■ **Exercise details**: Write out the FastICA documentation starting at "compute_sources : bool, optional" and ending at "K is 'None'.", but switch "rotation matrix" to "unmixing matrix".

■ **Selected passage**:
........

Perform Fast Independent Component Analysis.

Read more in the :ref:`User Guide <ICA>`.

Parameters ---------- X : array-like, shape (n_samples, n_features) Training vector, where n_samples is the number of samples and n_features is the number of features.

n_components : int, optional Number of components to extract. If None no dimension reduction is performed.

algorithm : 'parallel', 'deflation', optional Apply a parallel or deflational FASTICA algorithm.

whiten : boolean, optional If True perform an initial whitening of the data. If False, the data is assumed to have already been preprocessed: it should be centered, normed and white. Otherwise you will get incorrect results. In this case the parameter n_components will be ignored.

fun : string or function, optional. Default: 'logcosh' The functional form of the G function used in the approximation to neg-entropy. Could be either 'logcosh', 'exp', or 'cube'. You can also provide your own function. It should return a tuple containing the value of the function, and of its derivative, in the point. The derivative should be averaged along its last dimension. Example:

def my_g(x): return x ** 3, np.mean(3 * x ** 2, axis=-1)

fun_args : dictionary, optional Arguments to send to the functional form. If empty or None and if fun='logcosh', fun_args will take value 'alpha' : 1.0

max_iter : int, optional Maximum number of iterations to perform.

tol : float, optional A positive scalar giving the tolerance at which the un-mixing matrix is considered to have converged.

w_init : (n_components, n_components) array, optional Initial un-mixing array of dimension (n.comp,n.comp). If None (default) then an array of normal r.v.'s is used.

random_state : int, RandomState instance, default=None Used to initialize ``w_init`` when not specified, with a normal distribution. Pass an int, for reproducible results across multiple function calls. See :term:`Glossary <random_state>`.

return_X_mean : bool, optional If True, X_mean is returned too.

compute_sources : bool, optional If False, sources are not computed, but only the rotation matrix. This can save memory when working with big data. Defaults to True.

return_n_iter : bool, optional Whether or not to return the number of iterations.

Returns ------- K : array, shape (n_components, n_features) | None. If whiten is 'True', K is the pre-whitening matrix that projects data onto the first n_components principal components. If whiten is 'False', K is 'None'.

W : array, shape (n_components, n_components) The square matrix that unmixes the data after whitening. The mixing matrix is the pseudo-inverse of matrix ``W K`` if K is not None, else it is the inverse of W.

S : array, shape (n_samples, n_components) | None Estimated source matrix

X_mean : array, shape (n_features, ) The mean over features. Returned only if return_X_mean is True.

n_iter : int If the algorithm is 'deflation', n_iter is the maximum number of iterations run across all components. Else they are just the number of iterations taken to converge. This is returned only when return_n_iter is set to `True`.

........

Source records
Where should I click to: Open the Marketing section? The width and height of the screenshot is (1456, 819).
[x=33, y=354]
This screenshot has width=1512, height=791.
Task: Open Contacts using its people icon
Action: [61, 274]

........

■ **Solution below**:
compute_sources : bool, optional If False, sources are not computed, but only the unmixing matrix. This can save memory when working with big data. Defaults to True.

return_n_iter : bool, optional Whether or not to return the number of iterations.

Returns ------- K : array, shape (n_components, n_features) | None. If whiten is 'True', K is the pre-whitening matrix that projects data onto the first n_components principal components. If whiten is 'False', K is 'None'.